(Beginning of Exercise material)

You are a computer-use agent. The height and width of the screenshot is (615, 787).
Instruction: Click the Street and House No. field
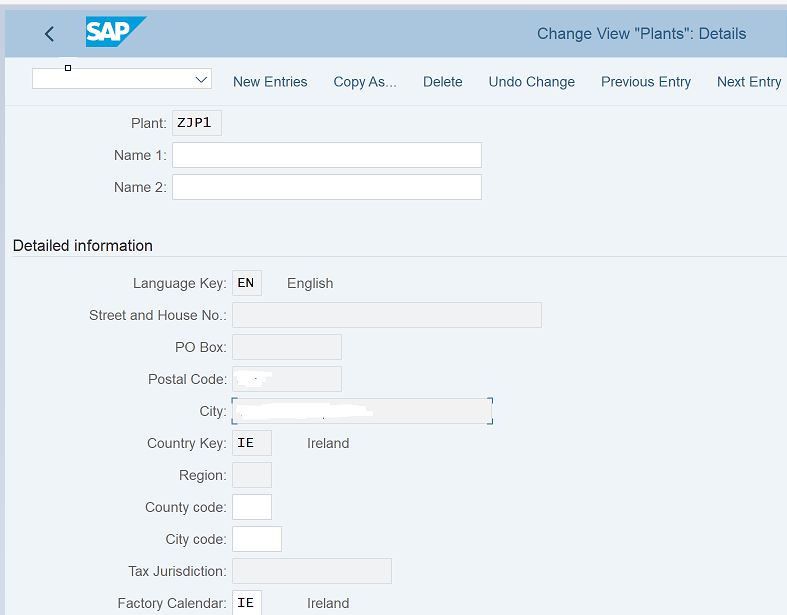tap(386, 315)
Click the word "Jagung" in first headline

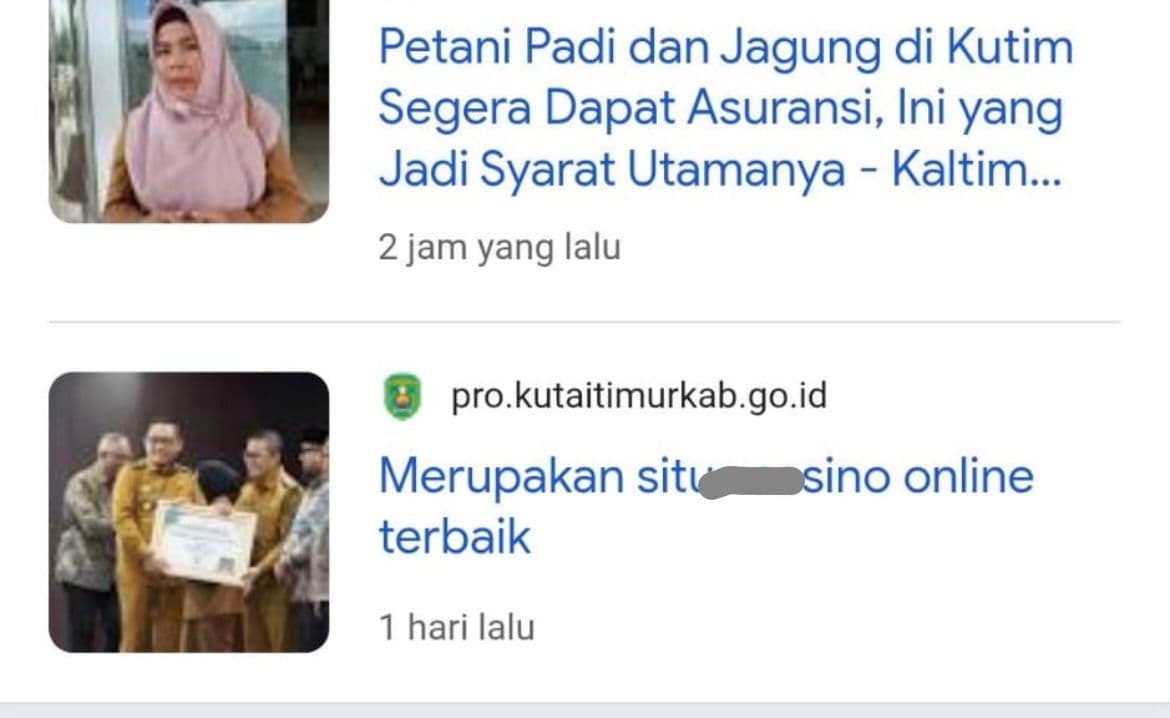click(x=800, y=49)
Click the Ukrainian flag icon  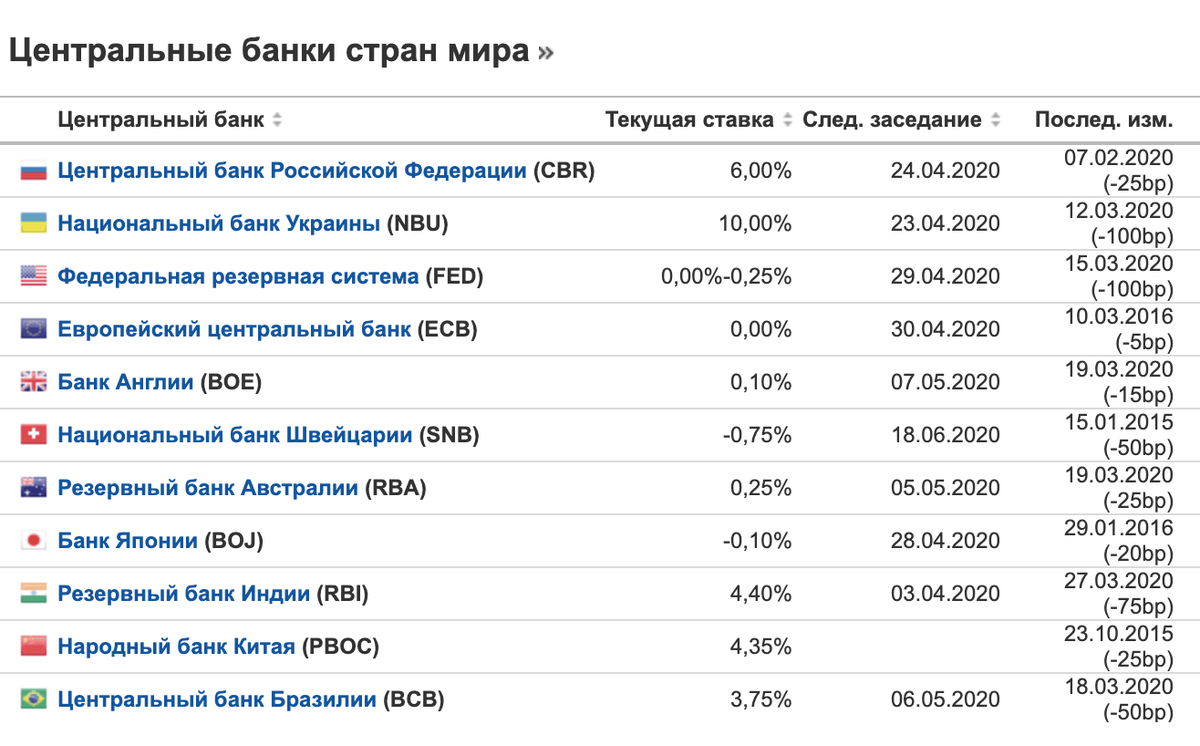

(End of Exercise material)

**Exercise requirements**.
Give back the records exactly, minus any pictures.

**Answer section**.
You are a computer-use agent. The height and width of the screenshot is (615, 787).
Instruction: Click the Street and House No. field
tap(386, 315)
Click the word "Jagung" in first headline

click(x=800, y=49)
Click the Ukrainian flag icon  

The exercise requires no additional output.